I principi generali che ispirano il processo comune e particolarmente le sue forme esecutive non possono essere trasferiti con automaticità nel diritto di famiglia, se non a costo di pregiudicarne gravemente gli ambiti di tutela.
(1) Il continuo divenire della realtà familiare e la dinamica dei rapporti tra i coniugi e soprattutto dei loro rapporti con i figli, a fronte dei repentini mutamenti dovuti all'età e all'evoluzione educativa e psicologica del minore , rende impossibile una netta cesura tra fase di cognizione e fase di esecuzione e la necessità di un continuo adeguamento del titolo esecutivo alla dinamica della realtà sostanziale (non è un caso che il sistema regoli, in forme celeri e speciali, un procedimento di modifica e revoca ex art. 710 c.p.c. e art. 9, comma 1, legge n. 898 del 1970, espressamente richiamato nella disposizione in esame).

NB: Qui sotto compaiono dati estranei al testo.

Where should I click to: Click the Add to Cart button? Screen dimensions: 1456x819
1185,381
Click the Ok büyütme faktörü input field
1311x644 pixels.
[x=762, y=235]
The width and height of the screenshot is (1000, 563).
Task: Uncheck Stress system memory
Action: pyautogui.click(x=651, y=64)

(2) Ne discende una minore astrattezza del titolo esecutivo e la necessità che lo stesso giudice dell'esecuzione, che come vedremo non si distingue da quello della cognizione, ne adegui costantemente i contenuti alle modifiche o anche solo alle difficoltà attuative provocate dalla realtà.
(3) Nell’ambito dei mezzi di tutela che originano dal diritto all’affidamento o alla visita del figlio minore o dalla potestà, vi è un intersecarsi di interessi che non consentono un’astrazione giuridica in termini di diritto-obbligo (la cesura è data dall’interesse del minore, il quale è soggetto estraneo alla controversia in sede cognitiva, ma che deve essere posto al centro dell’attenzione del giudice della cognizione e della esecuzione, ma anche dalla inesistenza di una vera e propria situazione attiva da un lato e passiva dall’altro essendo l’affidamento piuttosto un munus, ovvero una situazione mista di diritto e obbligo), interesse soggetto sul piano sostanziale ad una dinamica storica accentuata con conseguente necessità di un continuo adattamento nel tempo delle tutele alla mutevolezza della realtà (ciò che spiega l’uso dello strumento camerale in vista della modificabilità della pronuncia). Peraltro, ed è una costante della materia familiare e particolare del tema in esame, si tratta prevalentemente di interessi indisponibili, i quali originano un'iniziativa del giudice che non si limita solo alla prova o alla allegazione dei fatti, ma giunge a svincolarsi dalla stessa domanda di parte, per cui l'adattamento alla dinamica del diritto sostanziale non può essere abbandonata all'iniziativa di parte, attraverso le opposizioni esecutive.
Ne consegue:
- che cognizione ed esecuzione non possono essere rigidamente distinte, ma la cognizione deve continuamente riproporsi anche in sede di esecuzione;
- che la astrattezza del titolo è attenuata, non potendo la sua compatibilità alla mutevolezza della realtà sostanziale essere abbandonata alle forme di controllo eventuale costituite dalle opposizioni esecutive su iniziativa di parte, sia per la rigidità e lentezza delle forme, sia per la inesistenza di una legittimazione del minore ad esse e per la necessità di prevedere anche un impulso officioso determinato dall'indisponibilità dei diritti coinvolti;
- che l’esecuzione non può risolversi soltanto in attuazione del binomio diritto-obbligo dei genitori, ma deve anch’esso (come la cognizione) tener conto di un intrecciarsi di situazioni, tra le quali l’interesse del minore, e che l'ordinamento per l'importanza dei beni in gioco non può tollare che l'esecuzione si fermi innanzi all'infungibilità della prestazione del soggetto obbligato. La infungibilità dell’obbligo è superabile, sia perché non si tratta in assoluto di prestazioni incoercibili , attraverso sostituzione dell’organo esecutivo, sulla base di indicazioni di diritto positivo (art. 6, 10° comma, legge n. 898 del 1970 e oggi art. 709 - ter c.p.c.) e peraltro dove non giunge la tutela esecutiva ordinaria deve soccorrere la introduzione di mezzi coercitivi che aprano l'ordinamento a forme di esecuzione indiretta, sul modello delle astreintes transalpine.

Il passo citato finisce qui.